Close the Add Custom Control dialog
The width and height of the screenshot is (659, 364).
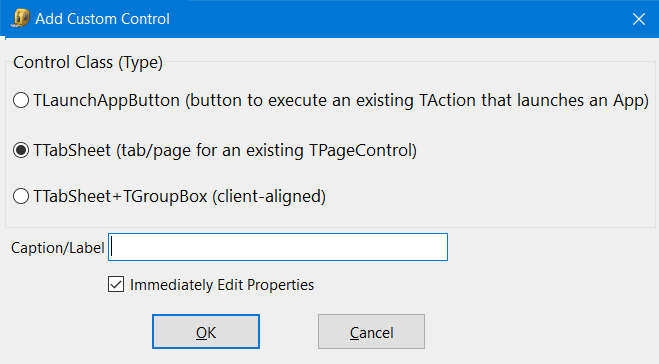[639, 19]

...

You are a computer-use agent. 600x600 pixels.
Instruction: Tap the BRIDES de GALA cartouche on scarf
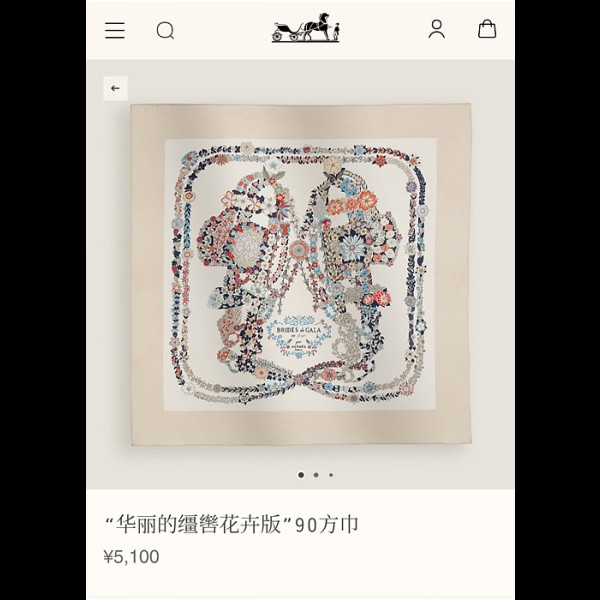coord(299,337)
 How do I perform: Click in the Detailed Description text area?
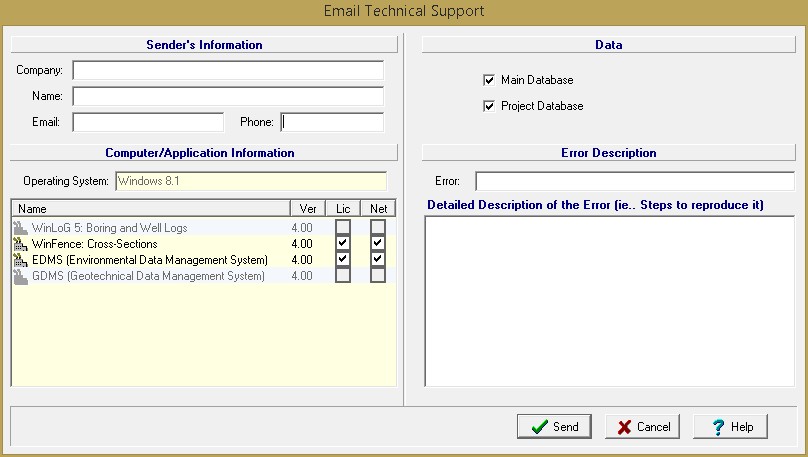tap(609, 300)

INSTRUCTIONS TO FOLLOW
Rewrite the rows from the line with "You are a computer-use agent. 600x600 pixels." to the line with "tap(609, 300)", swapping "scarf" for "shawl" and changing nothing else. Leave the pictures out.

RESULT OF THE TASK
You are a computer-use agent. 600x600 pixels.
Instruction: Tap the BRIDES de GALA cartouche on shawl
coord(299,337)
 How do I perform: Click in the Detailed Description text area?
tap(609, 300)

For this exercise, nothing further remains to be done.